Activity: Please transcribe every record below exactly, leaving out the pictures.

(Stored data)
--- START ---
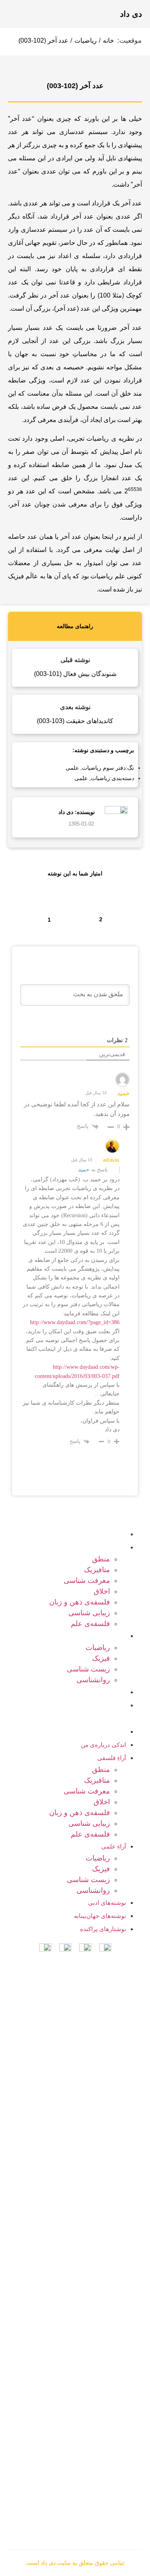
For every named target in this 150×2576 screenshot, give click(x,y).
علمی (72, 768)
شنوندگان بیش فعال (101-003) (75, 673)
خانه (108, 40)
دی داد (131, 14)
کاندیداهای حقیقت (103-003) (75, 720)
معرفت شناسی (87, 1581)
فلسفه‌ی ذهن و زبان (79, 1602)
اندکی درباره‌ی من (67, 1534)
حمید (83, 1170)
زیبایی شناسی (89, 1613)
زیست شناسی (88, 1669)
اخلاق (102, 1591)
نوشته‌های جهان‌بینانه (100, 1915)
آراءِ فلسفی (75, 1547)
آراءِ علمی (77, 1635)
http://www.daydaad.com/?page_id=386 (75, 1322)
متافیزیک (97, 1570)
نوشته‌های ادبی (71, 1692)
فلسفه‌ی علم (90, 1624)
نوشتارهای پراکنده (67, 1731)
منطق (101, 1559)
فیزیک (101, 1658)
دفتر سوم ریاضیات (104, 768)
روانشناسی (93, 1680)
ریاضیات (85, 40)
--- END ---
Task response:
For every named target in this 150×2576 screenshot, give click(x,y).
علمی (72, 768)
شنوندگان بیش فعال (101-003) (75, 673)
خانه (108, 40)
دی داد (131, 14)
کاندیداهای حقیقت (103-003) (75, 720)
معرفت شناسی (87, 1581)
فلسفه‌ی ذهن و زبان (79, 1602)
اندکی درباره‌ی من (67, 1534)
حمید (83, 1170)
زیبایی شناسی (89, 1613)
زیست شناسی (88, 1669)
اخلاق (102, 1591)
نوشته‌های جهان‌بینانه (100, 1915)
آراءِ فلسفی (75, 1547)
آراءِ علمی (77, 1635)
http://www.daydaad.com/?page_id=386 (75, 1322)
متافیزیک (97, 1570)
نوشته‌های ادبی (71, 1692)
فلسفه‌ی علم (90, 1624)
نوشتارهای پراکنده (67, 1731)
منطق (101, 1559)
فیزیک (101, 1658)
دفتر سوم ریاضیات (104, 768)
روانشناسی (93, 1680)
ریاضیات (85, 40)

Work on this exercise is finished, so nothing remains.